* WHAT IS EXPECTED
Please extract every line in the entries below that contains the word "your". Case counts, so match capital and lowercase letters as given.

* DATA FOR THE TASK
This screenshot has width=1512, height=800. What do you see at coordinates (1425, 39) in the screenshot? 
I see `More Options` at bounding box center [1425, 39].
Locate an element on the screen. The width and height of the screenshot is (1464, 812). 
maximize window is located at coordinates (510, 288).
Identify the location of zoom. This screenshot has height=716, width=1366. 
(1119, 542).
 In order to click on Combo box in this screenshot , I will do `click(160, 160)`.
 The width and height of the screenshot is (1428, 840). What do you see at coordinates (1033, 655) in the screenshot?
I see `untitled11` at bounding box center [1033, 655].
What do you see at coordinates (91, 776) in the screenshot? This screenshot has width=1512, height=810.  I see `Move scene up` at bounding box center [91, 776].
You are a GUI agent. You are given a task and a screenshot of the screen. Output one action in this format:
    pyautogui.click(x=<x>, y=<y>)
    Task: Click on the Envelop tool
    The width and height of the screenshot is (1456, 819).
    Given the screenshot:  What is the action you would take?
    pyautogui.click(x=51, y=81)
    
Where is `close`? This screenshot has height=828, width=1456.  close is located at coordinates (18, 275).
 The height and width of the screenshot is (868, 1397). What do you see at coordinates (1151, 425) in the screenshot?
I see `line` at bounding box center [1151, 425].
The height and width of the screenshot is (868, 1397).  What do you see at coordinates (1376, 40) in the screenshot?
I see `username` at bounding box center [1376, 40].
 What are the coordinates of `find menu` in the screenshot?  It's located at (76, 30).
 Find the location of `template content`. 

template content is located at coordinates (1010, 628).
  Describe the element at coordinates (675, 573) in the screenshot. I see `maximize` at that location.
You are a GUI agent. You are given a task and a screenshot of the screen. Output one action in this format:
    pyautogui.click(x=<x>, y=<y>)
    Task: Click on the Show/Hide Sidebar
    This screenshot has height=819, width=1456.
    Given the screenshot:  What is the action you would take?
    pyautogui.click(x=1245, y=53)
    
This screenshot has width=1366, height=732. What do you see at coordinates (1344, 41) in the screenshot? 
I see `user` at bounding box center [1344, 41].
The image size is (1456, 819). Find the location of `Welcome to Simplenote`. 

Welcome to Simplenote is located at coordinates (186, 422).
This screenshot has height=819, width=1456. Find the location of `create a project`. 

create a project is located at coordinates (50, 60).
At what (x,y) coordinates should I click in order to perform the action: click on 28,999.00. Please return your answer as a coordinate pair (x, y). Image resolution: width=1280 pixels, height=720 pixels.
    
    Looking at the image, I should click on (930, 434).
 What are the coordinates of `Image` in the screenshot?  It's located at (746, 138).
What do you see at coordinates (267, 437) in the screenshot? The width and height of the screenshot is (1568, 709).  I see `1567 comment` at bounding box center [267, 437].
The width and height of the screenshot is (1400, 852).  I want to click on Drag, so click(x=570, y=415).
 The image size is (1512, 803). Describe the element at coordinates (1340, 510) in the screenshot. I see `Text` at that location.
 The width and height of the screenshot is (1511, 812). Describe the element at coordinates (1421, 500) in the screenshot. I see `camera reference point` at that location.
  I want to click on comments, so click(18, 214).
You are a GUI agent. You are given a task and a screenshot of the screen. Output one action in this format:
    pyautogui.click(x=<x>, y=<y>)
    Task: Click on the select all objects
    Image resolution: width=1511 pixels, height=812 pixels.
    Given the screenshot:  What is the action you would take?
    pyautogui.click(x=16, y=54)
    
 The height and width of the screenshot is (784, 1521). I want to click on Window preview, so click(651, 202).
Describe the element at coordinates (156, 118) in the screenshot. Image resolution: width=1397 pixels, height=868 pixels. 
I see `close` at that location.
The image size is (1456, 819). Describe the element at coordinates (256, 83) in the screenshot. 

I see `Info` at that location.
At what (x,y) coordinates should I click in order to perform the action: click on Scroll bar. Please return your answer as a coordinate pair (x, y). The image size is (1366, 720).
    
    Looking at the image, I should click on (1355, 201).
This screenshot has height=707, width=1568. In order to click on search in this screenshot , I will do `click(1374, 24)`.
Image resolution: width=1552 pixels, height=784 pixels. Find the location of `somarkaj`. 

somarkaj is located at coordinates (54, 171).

* RESPONSE
At what (x,y) coordinates should I click in order to perform the action: click on 28,999.00. Please return your answer as a coordinate pair (x, y). Image resolution: width=1280 pixels, height=720 pixels.
At what (x,y) coordinates should I click in order to perform the action: click on Scroll bar. Please return your answer as a coordinate pair (x, y). The image size is (1366, 720).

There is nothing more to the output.